Monday 30 July 2018

Deaf Wish 'Lithium Zion' (ALBUM REVIEW)


Album number five from Australian noise-monsters Deaf Wish is upon us, and its a full-scale thunderstorm from down under(storm). The Melbourne four-piece stepped into a proper studio (Head Gap Recording in Melbourne) for the first time to record Lithium Zion, their second release on Sub Pop Records, but their acidic take on homebrew punk rock remains firmly to the left of the pH scale. 

Unsurprisingly, the band are not here to compromise and opening the record with the discordant ‘Easy’ feels like a challenge to weed out those who can’t hack it.
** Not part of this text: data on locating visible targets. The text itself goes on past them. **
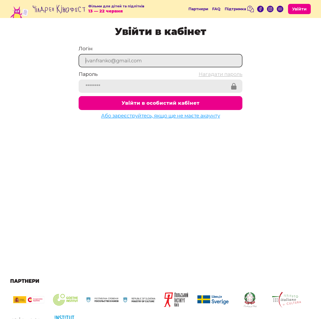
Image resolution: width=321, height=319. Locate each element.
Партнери (198, 9)
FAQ (216, 9)
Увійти (299, 9)
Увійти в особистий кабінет (160, 103)
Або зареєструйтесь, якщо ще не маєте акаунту (160, 116)
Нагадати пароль (220, 74)
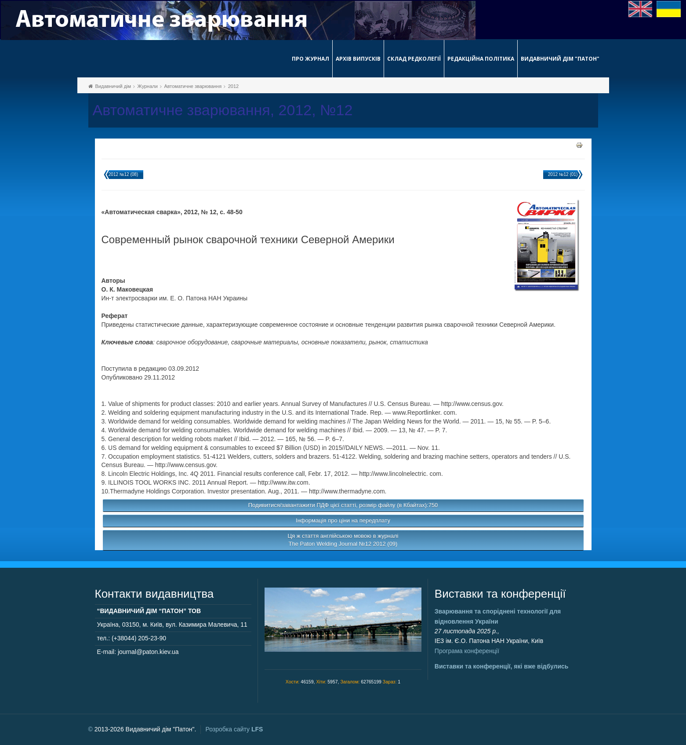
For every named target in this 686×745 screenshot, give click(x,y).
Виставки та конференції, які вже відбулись (502, 666)
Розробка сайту (234, 729)
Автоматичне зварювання (192, 86)
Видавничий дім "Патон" (560, 58)
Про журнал (310, 58)
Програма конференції (467, 650)
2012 (233, 86)
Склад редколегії (414, 58)
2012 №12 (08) (123, 174)
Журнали (148, 86)
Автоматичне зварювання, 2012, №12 (223, 110)
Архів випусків (358, 58)
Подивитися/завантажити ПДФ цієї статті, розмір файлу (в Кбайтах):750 (343, 505)
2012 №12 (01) (562, 174)
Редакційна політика (480, 58)
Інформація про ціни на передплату (343, 520)
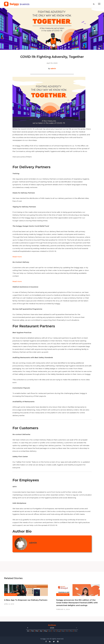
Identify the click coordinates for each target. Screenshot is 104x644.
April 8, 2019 (9, 604)
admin (53, 68)
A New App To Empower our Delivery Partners (25, 600)
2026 (52, 628)
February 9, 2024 (63, 609)
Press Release (11, 594)
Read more (17, 257)
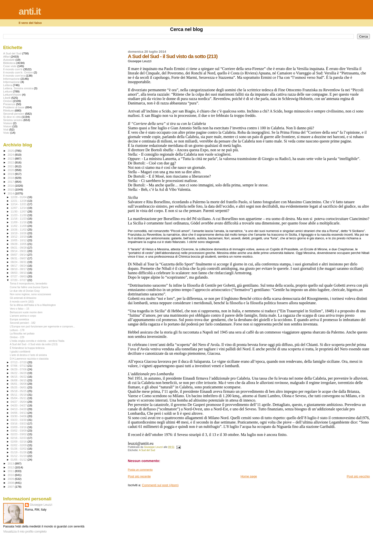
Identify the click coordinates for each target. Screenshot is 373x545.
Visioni (7, 126)
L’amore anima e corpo (23, 315)
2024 (11, 154)
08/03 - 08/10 (19, 272)
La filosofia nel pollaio (22, 333)
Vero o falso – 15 (19, 308)
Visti (6, 129)
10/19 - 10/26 (19, 233)
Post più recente (139, 476)
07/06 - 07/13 (19, 365)
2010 (11, 474)
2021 (11, 166)
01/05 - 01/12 (19, 459)
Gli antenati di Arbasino (23, 297)
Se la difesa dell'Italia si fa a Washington (33, 304)
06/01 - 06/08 (19, 383)
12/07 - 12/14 (19, 207)
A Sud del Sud (147, 450)
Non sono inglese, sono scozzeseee (30, 294)
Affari (6, 56)
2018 (11, 177)
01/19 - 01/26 (19, 452)
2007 (11, 486)
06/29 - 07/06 (19, 369)
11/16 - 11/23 (19, 218)
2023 (11, 158)
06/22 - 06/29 (19, 373)
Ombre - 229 (17, 337)
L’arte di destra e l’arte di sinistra (28, 354)
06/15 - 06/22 (19, 376)
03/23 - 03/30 (19, 419)
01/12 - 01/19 (19, 455)
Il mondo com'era (14, 75)
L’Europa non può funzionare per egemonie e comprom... (42, 326)
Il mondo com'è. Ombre (18, 72)
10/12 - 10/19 (19, 236)
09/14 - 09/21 (19, 251)
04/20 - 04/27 (19, 405)
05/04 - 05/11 (19, 398)
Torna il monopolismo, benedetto (28, 283)
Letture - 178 (17, 330)
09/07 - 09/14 (19, 254)
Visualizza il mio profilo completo (25, 531)
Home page (249, 476)
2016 (11, 185)
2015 (11, 189)
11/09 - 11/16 (19, 222)
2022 (11, 162)
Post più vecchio (358, 476)
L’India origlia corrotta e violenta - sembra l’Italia (37, 340)
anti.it (29, 11)
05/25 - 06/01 (19, 387)
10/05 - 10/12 (19, 240)
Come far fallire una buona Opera (29, 287)
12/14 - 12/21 (19, 204)
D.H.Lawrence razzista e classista (29, 358)
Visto (6, 132)
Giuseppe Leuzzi (41, 504)
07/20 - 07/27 (19, 280)
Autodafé (9, 59)
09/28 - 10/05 (19, 243)
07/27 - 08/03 (19, 276)
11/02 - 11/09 (19, 225)
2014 (11, 193)
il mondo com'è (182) (22, 301)
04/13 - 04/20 (19, 409)
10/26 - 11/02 (19, 229)
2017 (11, 181)
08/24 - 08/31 (19, 262)
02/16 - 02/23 (19, 437)
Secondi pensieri (13, 113)
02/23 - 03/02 (19, 434)
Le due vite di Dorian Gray (25, 290)
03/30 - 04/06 (19, 416)
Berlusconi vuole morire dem (26, 312)
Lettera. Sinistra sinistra (18, 88)
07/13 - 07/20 (19, 362)
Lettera (7, 85)
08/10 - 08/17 (19, 269)
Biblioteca (9, 62)
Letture (7, 91)
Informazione (11, 78)
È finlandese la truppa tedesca (27, 347)
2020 (11, 170)
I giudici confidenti (20, 351)
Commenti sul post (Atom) (160, 485)
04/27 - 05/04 (19, 401)
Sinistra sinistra (12, 119)
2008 (11, 482)
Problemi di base (13, 107)
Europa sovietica (19, 319)
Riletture (8, 110)
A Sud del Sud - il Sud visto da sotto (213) (34, 344)
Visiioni (7, 123)
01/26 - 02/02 (19, 448)
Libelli (6, 97)
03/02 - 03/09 (19, 430)
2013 (11, 463)
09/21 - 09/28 (19, 247)
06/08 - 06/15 (19, 380)
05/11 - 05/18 (19, 394)
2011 (11, 471)
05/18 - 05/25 (19, 391)
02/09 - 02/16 (19, 441)
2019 (11, 173)
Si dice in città (12, 116)
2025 (11, 150)
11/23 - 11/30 (19, 215)
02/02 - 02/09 (19, 445)
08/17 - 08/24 (19, 265)
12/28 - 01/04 (19, 197)
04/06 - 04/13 (19, 412)
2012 (11, 467)
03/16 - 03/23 (19, 423)
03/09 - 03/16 (19, 427)
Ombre (7, 100)
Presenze (9, 104)
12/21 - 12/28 (19, 200)
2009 (11, 478)
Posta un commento (140, 469)
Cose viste (10, 66)
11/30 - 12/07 (19, 211)
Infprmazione (11, 81)
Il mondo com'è (12, 69)
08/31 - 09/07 (19, 258)
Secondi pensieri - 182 (22, 322)
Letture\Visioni (12, 94)
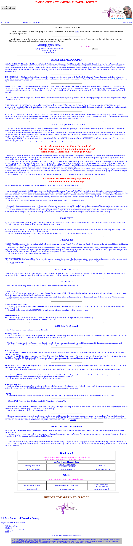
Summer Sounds (67, 482)
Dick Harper (59, 535)
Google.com (23, 540)
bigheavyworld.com (70, 388)
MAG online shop (16, 233)
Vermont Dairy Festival (18, 200)
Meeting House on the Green (70, 193)
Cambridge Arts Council (32, 466)
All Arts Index (67, 535)
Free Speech (11, 522)
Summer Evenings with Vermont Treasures (101, 485)
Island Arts (101, 466)
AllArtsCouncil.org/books (17, 443)
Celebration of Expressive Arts (105, 191)
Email (116, 79)
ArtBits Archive (76, 535)
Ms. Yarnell (96, 69)
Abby (15, 109)
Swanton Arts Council (67, 469)
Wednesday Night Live (67, 489)
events (77, 32)
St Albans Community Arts (32, 469)
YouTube (111, 395)
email (51, 275)
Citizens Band (32, 489)
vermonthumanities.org (12, 198)
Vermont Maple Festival (51, 200)
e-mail (54, 50)
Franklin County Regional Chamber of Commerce (67, 465)
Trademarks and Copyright (73, 542)
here (107, 69)
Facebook (32, 275)
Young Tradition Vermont (101, 469)
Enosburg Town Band (101, 489)
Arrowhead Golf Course (47, 191)
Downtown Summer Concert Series (67, 485)
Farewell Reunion (35, 193)
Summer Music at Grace (32, 485)
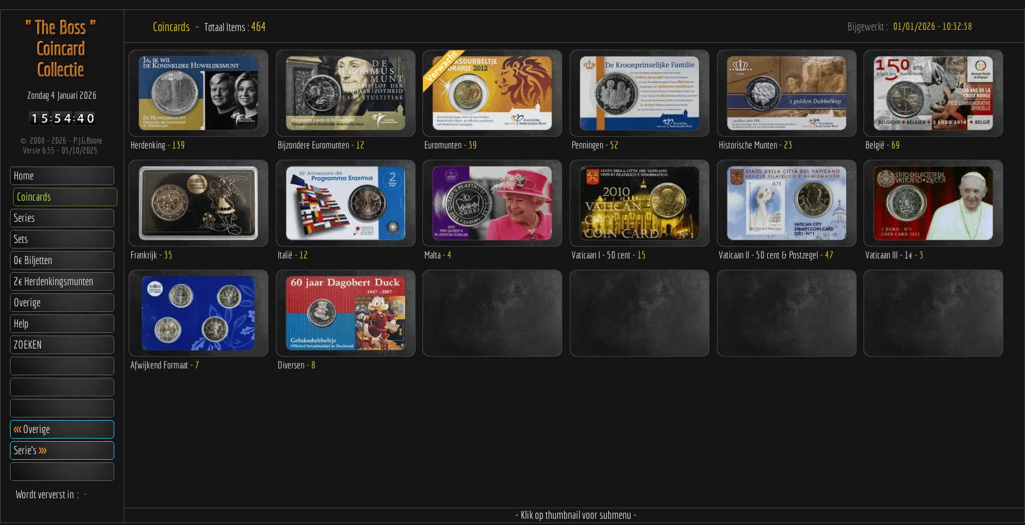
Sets (21, 238)
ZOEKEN (28, 344)
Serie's (30, 450)
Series (24, 217)
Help (21, 323)
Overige (27, 302)
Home (24, 175)
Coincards (34, 196)
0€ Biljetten (33, 260)
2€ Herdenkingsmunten (53, 281)
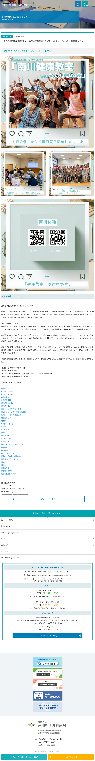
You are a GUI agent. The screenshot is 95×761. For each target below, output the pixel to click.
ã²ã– (4, 538)
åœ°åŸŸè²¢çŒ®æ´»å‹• (10, 557)
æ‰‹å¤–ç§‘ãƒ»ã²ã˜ (10, 532)
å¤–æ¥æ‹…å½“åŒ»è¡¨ (47, 635)
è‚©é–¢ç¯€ (5, 526)
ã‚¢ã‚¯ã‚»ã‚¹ (85, 5)
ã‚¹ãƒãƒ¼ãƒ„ (7, 520)
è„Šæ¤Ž (4, 545)
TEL (78, 5)
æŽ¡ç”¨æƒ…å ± (71, 757)
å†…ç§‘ (5, 551)
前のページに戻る (48, 499)
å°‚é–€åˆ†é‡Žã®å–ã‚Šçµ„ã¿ (47, 513)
It’s certainly the least accessible cut on Lithium Zion but is far from a battle to get through – if you know, you know – and on the other side is a raucous garage-punk record of the three-times-the-speed-limit variety.
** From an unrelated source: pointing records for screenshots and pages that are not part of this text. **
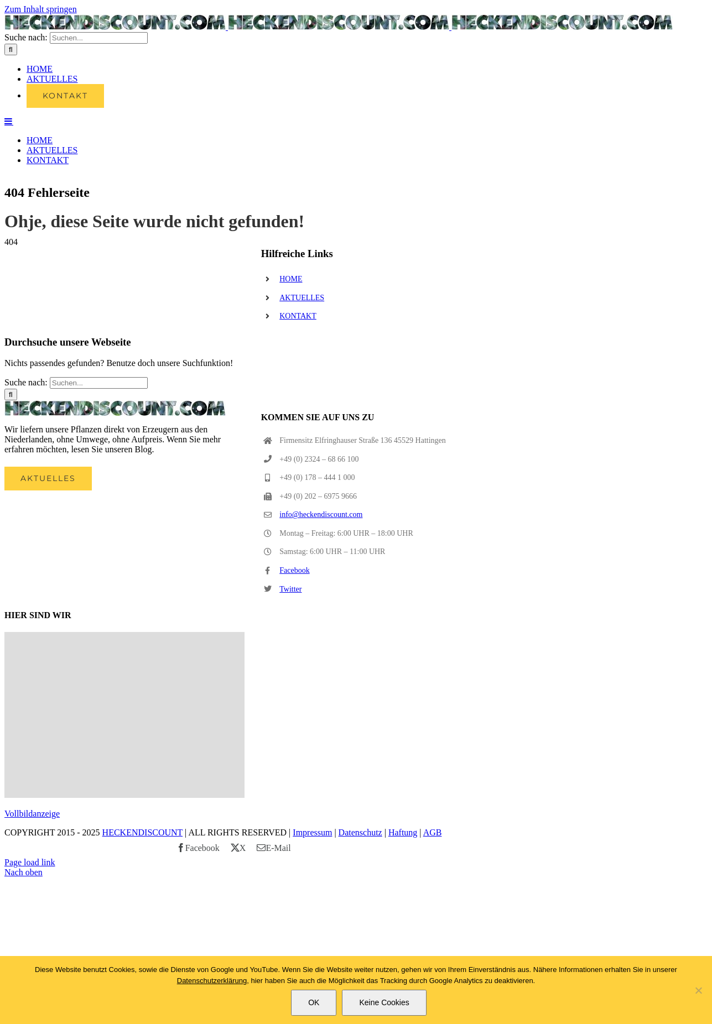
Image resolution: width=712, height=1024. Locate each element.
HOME (290, 379)
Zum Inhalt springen (40, 9)
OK (313, 1002)
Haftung (402, 932)
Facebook (294, 670)
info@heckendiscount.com (320, 614)
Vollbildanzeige (32, 913)
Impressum (312, 932)
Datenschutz (360, 932)
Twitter (290, 689)
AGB (432, 932)
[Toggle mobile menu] (8, 251)
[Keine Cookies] (698, 990)
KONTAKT (297, 416)
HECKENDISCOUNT (142, 932)
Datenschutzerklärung (212, 980)
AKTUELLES (301, 398)
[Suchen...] (99, 168)
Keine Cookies (384, 1002)
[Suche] (10, 179)
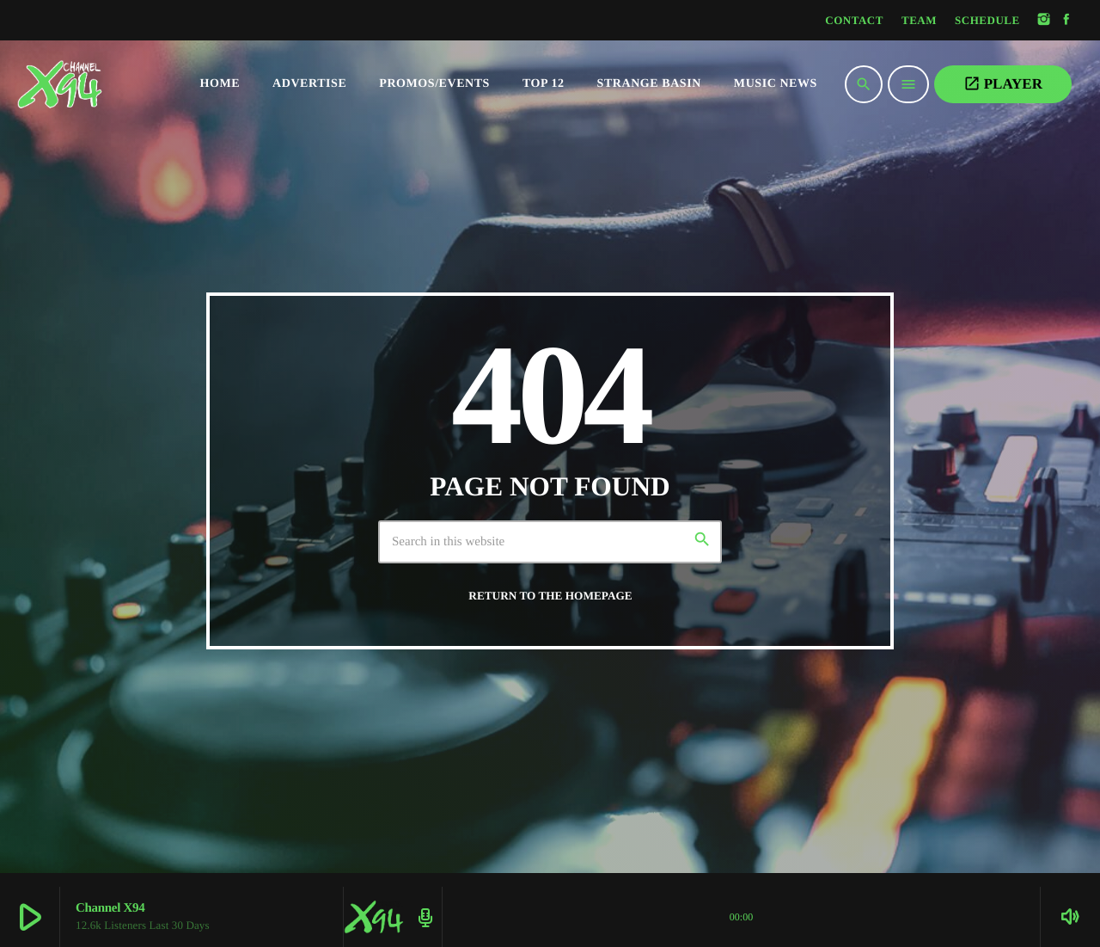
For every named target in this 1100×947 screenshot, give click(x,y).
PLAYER (1002, 83)
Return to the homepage (550, 595)
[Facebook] (1066, 20)
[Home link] (94, 84)
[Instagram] (1044, 20)
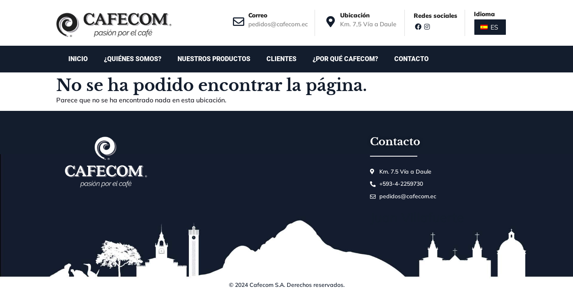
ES (489, 27)
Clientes (281, 59)
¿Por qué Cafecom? (345, 59)
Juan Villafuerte (417, 217)
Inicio (78, 59)
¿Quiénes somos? (132, 59)
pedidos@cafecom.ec (278, 24)
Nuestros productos (214, 59)
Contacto (413, 59)
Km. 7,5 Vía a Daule (368, 24)
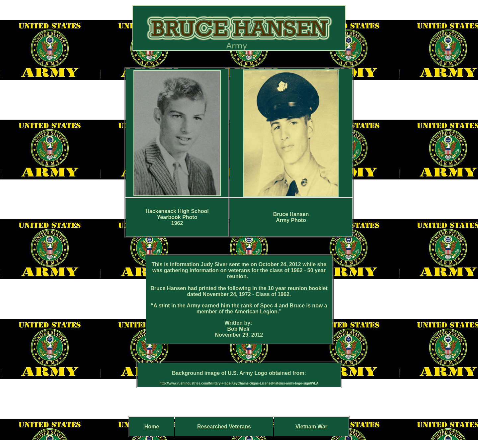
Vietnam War (311, 426)
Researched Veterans (224, 426)
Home (151, 426)
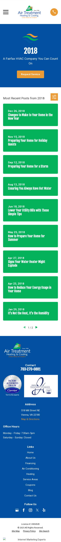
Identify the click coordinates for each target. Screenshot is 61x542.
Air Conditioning (30, 468)
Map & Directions (30, 419)
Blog (30, 490)
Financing (30, 463)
This is in no way 38 minutes of brainless thrashing – the chest-thumping stampede of ‘Ox’ works its way up to a dizzyingly psychadelic feedback whirlpool and ‘The Rat Is Back’ could be Joy Division pulled through a wormhole and pumped full of E numbers.


Equally, though, ‘Metal Carnage’ lives up to its name (or at least the second part of it), a frenetic neck-snapper that moves so fast it almost trips over its own feet on the way to an artfully jarring outro. This provides the musical template that turns the middle part of the record into nothing short of a riot, peaking with the divine pandemonium of the instrumental title track, which whips an earworm melody up into a tornado of thrashing guitars and blunt force trauma. 
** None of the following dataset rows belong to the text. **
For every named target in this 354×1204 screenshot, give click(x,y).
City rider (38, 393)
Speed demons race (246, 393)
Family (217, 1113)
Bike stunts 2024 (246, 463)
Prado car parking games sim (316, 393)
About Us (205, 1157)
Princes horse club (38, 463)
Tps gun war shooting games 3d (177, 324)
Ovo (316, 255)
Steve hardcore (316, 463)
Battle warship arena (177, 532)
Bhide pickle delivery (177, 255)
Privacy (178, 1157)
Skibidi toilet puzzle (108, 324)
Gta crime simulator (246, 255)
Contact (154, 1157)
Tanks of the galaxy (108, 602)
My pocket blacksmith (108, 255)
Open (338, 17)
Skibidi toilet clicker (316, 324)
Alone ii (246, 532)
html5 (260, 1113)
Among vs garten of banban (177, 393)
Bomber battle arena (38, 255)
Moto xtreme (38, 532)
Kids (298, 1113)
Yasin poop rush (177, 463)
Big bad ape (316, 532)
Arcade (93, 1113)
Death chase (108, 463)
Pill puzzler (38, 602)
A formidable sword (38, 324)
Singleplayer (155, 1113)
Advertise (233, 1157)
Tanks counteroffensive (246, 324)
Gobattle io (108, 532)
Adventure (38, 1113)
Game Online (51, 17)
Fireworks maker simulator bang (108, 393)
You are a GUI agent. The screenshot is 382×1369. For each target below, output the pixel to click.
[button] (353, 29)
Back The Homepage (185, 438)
This kind of muscularity is hinted at throughout on the record, and is all the more affecting here because of how carefully reigned-in it is on other tracks. The hectic lead single ‘FFS’, given a snotty swagger from guitarist Sarah Hardiman’s vocals, is a case in point, driven by an urgent riff which sometimes simmers and sometimes boils over. For all the jokes levelled at drummers (how do you know if the stage is flat etc…), this song shows just how much the tubs can dictate the mood of a track, with the hypnotic riff taking on several different shades depending on what’s going on with the rhythm section at any given time. 

From start to finish Lithium Zion teeters on the edge of utter bedlam, and the best thing is you wonder if you would even notice if it plunged headfirst into it. Maybe it has been there this whole time? Regardless of where on the map of musical sanity it is, it is a magnificent return to form from a band who probably down a beer in one and chew up the can afterwards.